▶ [Problem]
Below are lines of data; restate word for word those running from the line containing "Instruction: Click the orange" to the line containing "The height and width of the screenshot is (901, 1316).", inclusive, and no others.

[Dataset records]
■ ■ ■ ■ ■ ■ ■

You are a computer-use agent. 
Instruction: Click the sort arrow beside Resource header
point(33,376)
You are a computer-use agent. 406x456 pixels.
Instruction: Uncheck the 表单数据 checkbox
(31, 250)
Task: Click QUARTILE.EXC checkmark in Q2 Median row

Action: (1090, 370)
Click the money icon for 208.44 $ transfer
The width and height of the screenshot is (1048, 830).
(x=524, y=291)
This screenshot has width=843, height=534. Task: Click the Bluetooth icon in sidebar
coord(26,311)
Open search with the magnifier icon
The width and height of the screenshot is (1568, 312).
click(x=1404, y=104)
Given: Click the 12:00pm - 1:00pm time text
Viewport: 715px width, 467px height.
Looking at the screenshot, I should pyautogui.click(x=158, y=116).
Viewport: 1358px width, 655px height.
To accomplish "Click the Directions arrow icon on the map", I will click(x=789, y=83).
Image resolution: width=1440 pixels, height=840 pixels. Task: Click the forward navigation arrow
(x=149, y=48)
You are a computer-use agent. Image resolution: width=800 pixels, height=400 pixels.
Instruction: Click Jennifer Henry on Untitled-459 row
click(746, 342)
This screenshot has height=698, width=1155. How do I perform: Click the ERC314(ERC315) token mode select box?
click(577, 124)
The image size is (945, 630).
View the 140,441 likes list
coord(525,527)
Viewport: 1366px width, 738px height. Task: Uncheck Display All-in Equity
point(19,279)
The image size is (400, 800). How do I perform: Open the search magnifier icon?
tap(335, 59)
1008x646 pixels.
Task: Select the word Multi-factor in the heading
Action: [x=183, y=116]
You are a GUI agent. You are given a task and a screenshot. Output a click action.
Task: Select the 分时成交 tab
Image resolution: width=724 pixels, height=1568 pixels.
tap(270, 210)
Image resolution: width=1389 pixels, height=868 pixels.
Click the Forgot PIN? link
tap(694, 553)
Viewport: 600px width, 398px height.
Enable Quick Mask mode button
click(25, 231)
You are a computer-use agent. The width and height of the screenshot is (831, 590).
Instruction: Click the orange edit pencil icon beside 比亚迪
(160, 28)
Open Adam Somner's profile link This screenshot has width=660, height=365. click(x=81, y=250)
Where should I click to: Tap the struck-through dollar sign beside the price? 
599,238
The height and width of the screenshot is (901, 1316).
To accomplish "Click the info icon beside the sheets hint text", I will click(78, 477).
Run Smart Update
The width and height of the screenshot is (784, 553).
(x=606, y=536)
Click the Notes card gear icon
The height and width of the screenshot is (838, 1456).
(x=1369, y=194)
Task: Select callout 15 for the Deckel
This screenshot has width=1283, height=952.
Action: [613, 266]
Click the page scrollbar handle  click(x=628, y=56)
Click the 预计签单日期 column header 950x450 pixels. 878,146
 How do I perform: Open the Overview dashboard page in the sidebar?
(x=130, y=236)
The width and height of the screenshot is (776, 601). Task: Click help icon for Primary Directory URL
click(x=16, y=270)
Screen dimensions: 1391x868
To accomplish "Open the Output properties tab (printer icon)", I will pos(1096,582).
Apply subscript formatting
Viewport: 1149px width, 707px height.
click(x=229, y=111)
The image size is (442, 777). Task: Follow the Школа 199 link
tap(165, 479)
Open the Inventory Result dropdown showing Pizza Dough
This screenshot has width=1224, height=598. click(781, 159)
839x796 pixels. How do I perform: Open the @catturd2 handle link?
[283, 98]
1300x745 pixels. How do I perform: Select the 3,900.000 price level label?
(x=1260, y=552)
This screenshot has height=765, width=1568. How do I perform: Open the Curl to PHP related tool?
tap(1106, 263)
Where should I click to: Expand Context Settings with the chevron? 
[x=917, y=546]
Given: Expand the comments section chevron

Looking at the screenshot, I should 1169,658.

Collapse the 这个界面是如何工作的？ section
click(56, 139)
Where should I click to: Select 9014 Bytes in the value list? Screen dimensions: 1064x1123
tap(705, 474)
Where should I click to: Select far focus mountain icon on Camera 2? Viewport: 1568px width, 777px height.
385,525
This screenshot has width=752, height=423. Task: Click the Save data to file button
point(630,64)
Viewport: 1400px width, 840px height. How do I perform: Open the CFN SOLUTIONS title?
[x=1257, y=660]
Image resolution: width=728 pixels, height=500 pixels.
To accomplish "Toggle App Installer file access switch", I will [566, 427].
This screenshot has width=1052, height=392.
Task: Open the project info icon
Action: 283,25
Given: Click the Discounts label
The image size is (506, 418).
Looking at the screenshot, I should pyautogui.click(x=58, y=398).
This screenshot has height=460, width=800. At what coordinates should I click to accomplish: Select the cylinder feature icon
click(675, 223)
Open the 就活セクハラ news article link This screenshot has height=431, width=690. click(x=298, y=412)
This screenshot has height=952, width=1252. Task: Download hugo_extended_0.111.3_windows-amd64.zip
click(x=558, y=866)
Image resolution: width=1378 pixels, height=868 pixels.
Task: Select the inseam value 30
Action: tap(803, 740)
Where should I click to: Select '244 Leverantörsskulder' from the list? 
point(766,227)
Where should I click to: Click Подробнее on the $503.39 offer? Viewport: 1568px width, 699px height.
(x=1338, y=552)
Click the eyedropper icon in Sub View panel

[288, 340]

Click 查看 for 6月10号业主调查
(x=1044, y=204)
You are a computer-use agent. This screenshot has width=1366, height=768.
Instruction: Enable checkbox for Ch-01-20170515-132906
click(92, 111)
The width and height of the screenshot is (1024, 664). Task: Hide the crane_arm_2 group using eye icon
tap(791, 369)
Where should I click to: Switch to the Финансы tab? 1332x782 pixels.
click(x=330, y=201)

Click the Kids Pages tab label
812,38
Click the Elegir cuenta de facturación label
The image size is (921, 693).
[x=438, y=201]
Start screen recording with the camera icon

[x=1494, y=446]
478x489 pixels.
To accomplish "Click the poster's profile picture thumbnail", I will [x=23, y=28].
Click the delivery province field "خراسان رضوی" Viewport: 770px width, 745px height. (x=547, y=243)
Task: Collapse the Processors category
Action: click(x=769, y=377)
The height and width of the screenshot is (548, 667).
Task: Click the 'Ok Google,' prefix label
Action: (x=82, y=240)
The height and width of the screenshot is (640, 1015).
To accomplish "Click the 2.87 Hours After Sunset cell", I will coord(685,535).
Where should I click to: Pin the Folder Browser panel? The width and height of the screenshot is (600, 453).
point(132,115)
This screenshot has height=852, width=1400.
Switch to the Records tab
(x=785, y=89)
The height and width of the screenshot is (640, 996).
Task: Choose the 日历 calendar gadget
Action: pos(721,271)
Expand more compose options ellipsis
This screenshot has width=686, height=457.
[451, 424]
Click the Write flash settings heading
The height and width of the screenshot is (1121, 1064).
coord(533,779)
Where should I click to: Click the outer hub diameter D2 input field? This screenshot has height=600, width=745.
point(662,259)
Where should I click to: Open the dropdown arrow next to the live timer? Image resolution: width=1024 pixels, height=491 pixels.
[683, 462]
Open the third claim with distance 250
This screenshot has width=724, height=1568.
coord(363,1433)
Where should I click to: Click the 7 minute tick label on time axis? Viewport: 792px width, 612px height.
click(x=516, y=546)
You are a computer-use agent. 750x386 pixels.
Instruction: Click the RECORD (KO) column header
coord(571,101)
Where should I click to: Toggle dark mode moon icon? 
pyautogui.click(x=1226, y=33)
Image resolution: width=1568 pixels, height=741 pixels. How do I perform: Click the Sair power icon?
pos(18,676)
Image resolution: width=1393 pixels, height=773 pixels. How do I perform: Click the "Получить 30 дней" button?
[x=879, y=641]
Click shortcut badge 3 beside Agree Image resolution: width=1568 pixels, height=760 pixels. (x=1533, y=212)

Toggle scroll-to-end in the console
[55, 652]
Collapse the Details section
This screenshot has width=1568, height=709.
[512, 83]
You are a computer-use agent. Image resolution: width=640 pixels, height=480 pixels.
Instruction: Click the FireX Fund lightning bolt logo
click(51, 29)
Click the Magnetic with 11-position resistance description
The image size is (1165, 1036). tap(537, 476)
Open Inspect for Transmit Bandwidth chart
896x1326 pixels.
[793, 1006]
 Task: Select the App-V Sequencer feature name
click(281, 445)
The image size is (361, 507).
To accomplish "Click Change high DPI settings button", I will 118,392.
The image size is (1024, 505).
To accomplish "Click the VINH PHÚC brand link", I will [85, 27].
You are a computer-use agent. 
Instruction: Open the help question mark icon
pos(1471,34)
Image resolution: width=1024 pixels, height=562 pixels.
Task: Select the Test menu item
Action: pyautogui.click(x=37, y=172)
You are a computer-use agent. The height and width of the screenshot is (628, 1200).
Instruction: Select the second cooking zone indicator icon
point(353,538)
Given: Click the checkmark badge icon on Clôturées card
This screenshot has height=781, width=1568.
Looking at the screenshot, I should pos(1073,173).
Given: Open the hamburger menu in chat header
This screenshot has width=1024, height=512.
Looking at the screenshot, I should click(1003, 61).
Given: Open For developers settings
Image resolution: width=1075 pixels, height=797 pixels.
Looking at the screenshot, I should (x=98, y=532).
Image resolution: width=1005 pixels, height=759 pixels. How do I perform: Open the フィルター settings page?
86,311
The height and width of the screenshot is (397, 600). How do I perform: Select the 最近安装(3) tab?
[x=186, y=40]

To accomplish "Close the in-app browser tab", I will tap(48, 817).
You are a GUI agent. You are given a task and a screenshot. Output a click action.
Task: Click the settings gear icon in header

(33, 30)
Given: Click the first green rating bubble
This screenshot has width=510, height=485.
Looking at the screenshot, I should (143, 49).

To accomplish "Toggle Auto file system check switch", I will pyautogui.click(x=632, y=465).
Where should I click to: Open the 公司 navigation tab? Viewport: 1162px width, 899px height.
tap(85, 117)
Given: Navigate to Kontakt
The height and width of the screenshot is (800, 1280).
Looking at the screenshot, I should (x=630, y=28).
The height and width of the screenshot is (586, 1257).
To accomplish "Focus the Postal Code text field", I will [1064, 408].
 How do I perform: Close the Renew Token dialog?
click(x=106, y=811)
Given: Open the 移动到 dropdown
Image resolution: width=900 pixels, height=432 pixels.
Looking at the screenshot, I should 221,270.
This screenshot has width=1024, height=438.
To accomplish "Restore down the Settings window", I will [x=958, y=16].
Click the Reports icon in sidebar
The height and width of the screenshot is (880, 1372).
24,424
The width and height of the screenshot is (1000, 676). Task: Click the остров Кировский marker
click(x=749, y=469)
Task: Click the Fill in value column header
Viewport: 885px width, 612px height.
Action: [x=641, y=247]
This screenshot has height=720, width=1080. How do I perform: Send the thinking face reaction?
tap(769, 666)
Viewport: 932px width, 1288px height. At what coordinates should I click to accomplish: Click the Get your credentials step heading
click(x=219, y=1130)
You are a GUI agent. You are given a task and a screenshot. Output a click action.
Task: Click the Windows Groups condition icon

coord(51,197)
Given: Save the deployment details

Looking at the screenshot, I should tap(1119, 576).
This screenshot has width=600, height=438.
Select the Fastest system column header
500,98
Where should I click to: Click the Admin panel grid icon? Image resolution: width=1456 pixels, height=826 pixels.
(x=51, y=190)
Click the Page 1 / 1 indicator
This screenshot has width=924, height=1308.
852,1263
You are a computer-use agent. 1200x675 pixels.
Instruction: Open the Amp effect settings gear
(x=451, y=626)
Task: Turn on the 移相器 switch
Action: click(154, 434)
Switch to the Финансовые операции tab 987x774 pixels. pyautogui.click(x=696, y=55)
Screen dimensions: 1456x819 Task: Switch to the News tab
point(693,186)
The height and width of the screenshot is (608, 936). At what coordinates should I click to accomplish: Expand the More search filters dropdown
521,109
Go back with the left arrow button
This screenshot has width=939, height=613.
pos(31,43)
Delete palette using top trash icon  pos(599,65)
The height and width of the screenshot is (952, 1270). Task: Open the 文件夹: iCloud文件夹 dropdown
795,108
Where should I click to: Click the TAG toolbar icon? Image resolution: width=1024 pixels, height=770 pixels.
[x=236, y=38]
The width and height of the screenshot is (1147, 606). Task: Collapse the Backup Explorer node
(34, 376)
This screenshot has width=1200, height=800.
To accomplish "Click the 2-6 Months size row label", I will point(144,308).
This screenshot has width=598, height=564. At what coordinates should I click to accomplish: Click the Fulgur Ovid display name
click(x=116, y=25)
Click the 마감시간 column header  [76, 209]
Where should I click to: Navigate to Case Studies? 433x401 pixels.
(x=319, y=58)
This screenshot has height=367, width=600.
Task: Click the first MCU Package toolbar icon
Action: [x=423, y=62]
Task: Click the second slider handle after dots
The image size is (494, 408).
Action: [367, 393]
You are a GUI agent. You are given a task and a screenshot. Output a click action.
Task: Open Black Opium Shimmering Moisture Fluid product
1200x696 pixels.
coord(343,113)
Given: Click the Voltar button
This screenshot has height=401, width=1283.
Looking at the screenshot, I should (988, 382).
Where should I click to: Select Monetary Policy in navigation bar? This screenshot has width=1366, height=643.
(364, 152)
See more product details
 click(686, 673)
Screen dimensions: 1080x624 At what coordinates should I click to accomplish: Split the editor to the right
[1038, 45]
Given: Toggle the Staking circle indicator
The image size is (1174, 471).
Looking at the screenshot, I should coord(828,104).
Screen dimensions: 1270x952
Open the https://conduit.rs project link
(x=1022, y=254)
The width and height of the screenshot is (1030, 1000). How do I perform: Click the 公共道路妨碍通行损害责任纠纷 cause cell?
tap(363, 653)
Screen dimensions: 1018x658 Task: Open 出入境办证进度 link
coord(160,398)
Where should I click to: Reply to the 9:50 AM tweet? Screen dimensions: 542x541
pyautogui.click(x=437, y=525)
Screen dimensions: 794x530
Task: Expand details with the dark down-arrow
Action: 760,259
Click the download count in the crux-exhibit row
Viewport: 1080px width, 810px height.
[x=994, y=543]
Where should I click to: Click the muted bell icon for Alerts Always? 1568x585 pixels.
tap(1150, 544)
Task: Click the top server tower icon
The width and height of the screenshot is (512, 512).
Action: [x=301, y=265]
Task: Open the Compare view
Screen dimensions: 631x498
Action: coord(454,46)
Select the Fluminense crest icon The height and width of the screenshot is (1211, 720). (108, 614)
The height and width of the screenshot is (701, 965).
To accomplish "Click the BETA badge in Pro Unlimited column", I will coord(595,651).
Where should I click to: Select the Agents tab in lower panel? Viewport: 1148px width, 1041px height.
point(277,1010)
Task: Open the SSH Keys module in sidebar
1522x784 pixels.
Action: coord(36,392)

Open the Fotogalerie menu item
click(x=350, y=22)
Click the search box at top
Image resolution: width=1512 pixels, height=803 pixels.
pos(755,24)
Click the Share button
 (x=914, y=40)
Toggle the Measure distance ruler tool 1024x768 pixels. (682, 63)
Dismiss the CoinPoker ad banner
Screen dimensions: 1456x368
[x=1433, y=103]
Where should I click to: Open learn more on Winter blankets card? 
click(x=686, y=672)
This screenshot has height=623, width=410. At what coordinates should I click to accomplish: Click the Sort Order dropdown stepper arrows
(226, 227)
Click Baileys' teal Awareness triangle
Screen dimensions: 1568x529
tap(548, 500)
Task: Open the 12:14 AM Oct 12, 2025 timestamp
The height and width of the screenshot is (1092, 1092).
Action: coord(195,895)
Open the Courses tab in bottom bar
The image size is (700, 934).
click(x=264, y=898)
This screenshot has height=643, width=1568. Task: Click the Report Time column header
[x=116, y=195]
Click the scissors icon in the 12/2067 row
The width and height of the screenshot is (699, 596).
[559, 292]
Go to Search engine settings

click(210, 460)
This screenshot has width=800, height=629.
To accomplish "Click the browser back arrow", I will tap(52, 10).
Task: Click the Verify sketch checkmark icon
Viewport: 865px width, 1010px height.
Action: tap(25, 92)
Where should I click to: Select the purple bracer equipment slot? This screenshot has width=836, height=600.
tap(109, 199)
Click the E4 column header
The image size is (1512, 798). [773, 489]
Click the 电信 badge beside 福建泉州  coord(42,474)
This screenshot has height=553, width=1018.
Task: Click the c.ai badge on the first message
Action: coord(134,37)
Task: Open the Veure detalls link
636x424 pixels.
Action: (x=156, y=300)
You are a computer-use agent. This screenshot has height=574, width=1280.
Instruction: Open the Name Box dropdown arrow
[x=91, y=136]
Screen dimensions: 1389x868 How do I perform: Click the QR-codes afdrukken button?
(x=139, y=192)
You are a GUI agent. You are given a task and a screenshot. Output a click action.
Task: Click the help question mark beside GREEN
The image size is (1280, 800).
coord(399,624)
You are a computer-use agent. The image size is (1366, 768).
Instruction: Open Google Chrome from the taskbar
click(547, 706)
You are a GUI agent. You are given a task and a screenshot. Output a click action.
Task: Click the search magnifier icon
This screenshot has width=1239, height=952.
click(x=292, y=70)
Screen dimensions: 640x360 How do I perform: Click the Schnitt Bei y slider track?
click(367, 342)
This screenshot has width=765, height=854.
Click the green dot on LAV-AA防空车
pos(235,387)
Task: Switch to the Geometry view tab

■ ■ ■ ■ ■ ■ ■

▶ [Written answer]
Instruction: Click the orange edit pencil icon beside 比亚迪
(160, 28)
Open Adam Somner's profile link This screenshot has width=660, height=365. click(x=81, y=250)
Where should I click to: Tap the struck-through dollar sign beside the price? 
599,238
The height and width of the screenshot is (901, 1316).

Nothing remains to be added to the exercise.